Anak Pertamaku

Minggu, 15 Juni 2008

“Demi Kebebasan, Membela Kebathilan!”

Atas nama kebebasan, ajaran Islam boleh dipalsukan, Al-Quran boleh diacak-acak. Dan untuk semua itu, umat Islam diminta toleran dan tidak emosi. Catatan Akhir Pekan [CAP] Adian ke-238

Oleh: Adian Husaini

Masih ingat Lia Eden? Dia mendakwahkan dirinya sebagai Jibril Ruhul Kudus. Lia, yang mengaku mendapat wahyu dari Allah, pada 25 November 2007, berkirim surat kepada sejumlah pejabat negara. Kepada Ketua Mahkamah Agung RI, Bagir Manan, Lia berkirim surat yang bernada amarah. ”Akulah Malaikat Jibril sendiri yang akan mencabut nyawamu. Atas Penunjukan Tuhan, kekuatan Kerajaan Tuhan dan kewenangan Mahkamah Agung Tuhan berada di tanganku,” tulis Lia dalam surat berkop ”God’s Kingdom: Tahta Suci Kerajaan Eden”.
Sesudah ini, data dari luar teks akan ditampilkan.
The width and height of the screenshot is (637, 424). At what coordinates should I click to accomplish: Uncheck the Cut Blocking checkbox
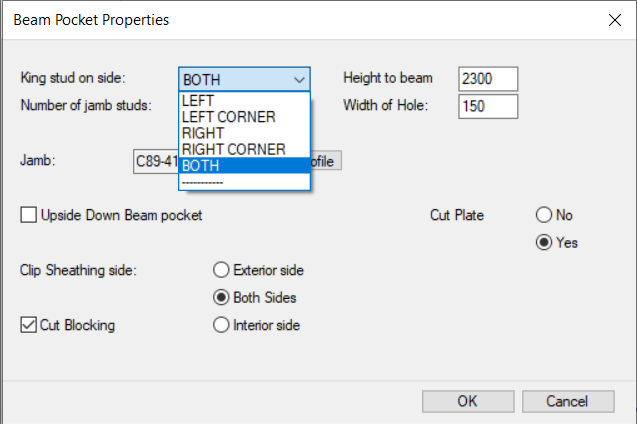tap(28, 325)
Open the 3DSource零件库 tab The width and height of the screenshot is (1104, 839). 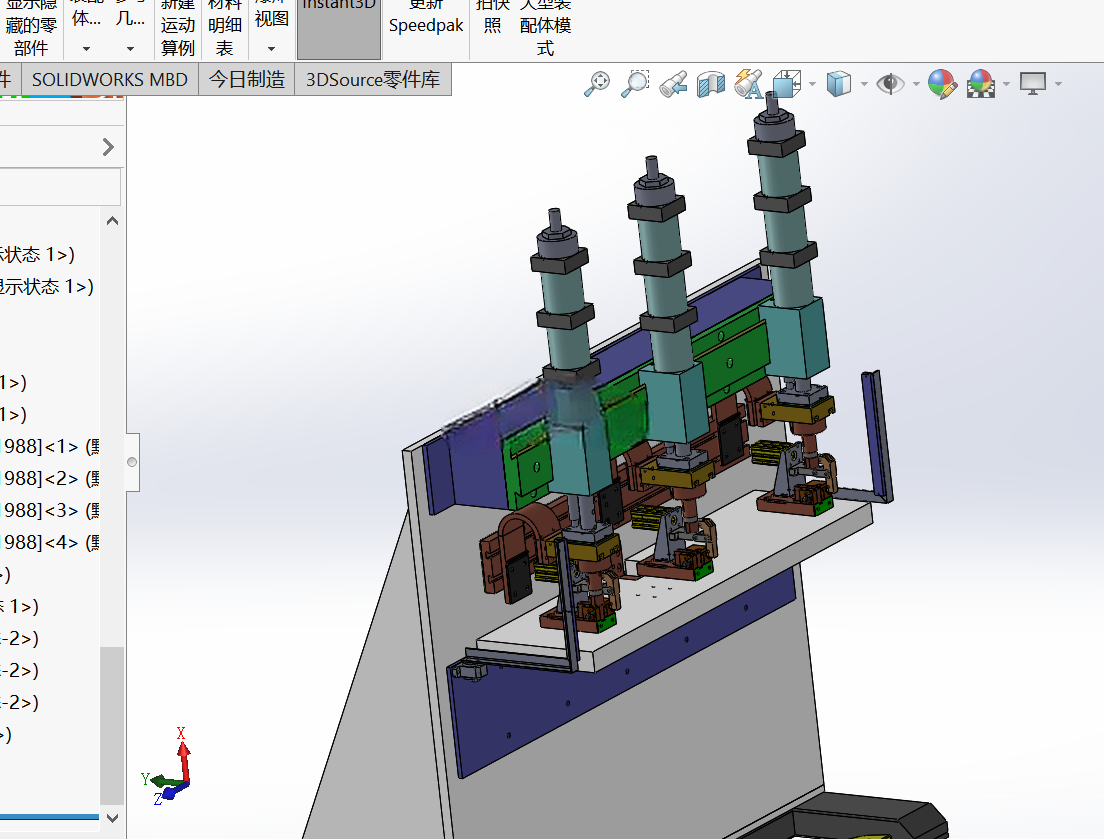373,80
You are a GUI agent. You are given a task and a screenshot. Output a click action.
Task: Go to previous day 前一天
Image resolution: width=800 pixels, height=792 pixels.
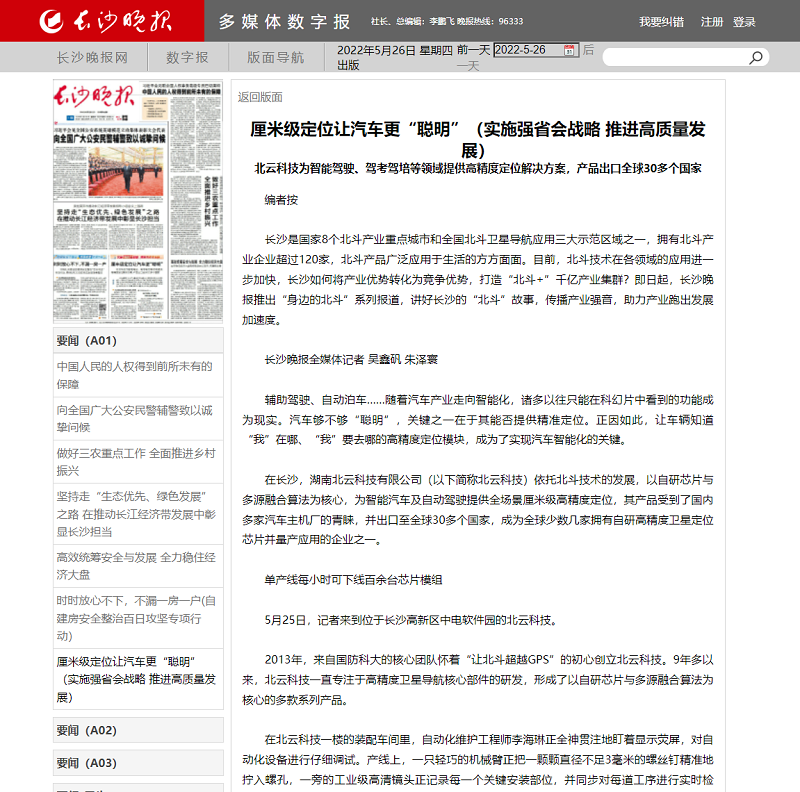coord(473,50)
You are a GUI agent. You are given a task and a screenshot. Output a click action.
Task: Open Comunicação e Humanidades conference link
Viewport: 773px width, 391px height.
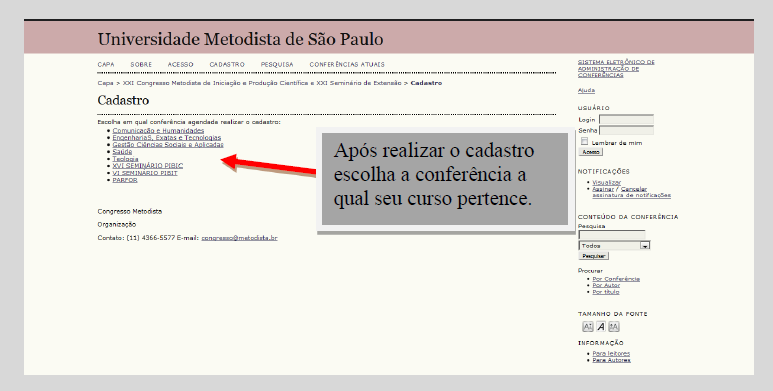[158, 131]
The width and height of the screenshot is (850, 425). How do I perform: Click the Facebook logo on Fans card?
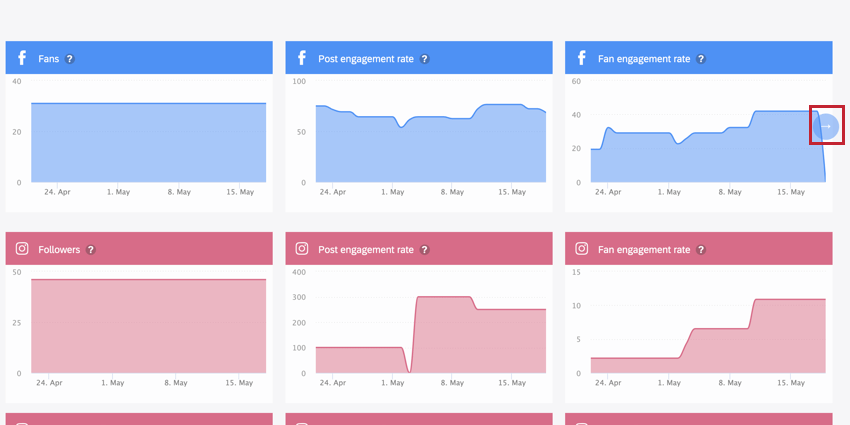[22, 58]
Jadi, mungkin hanya ada di Indonesia, ”Malaikat Jibril” berkirim surat lengkap dengan kop surat dan tanda tangannya, serta ”berganti tugas” sebagai ”pencabut nyawa.

Maka, saat ditanya tentang status aliran semacam ini, MUI dengan tegas menyatakan, ”Itu sesat.” Mengaku dan menyebarkan ajaran yang menyatakan bahwa seseorang telah mendapat wahyu dari Malaikat Jibril, apalagi menjadi jelmaan Jibril adalah tindakan munkar yang wajib dicegah dan ditanggulangi. (Kata Nabi saw: ”Barangsiapa diantara kamu yang melihat kemunkaran, maka ubah dengan tangannya. Jika tidak mampu, ubah dengan lisan. Jika tidak mampu, dengan hati. Dan itulah selemah-lemah iman”).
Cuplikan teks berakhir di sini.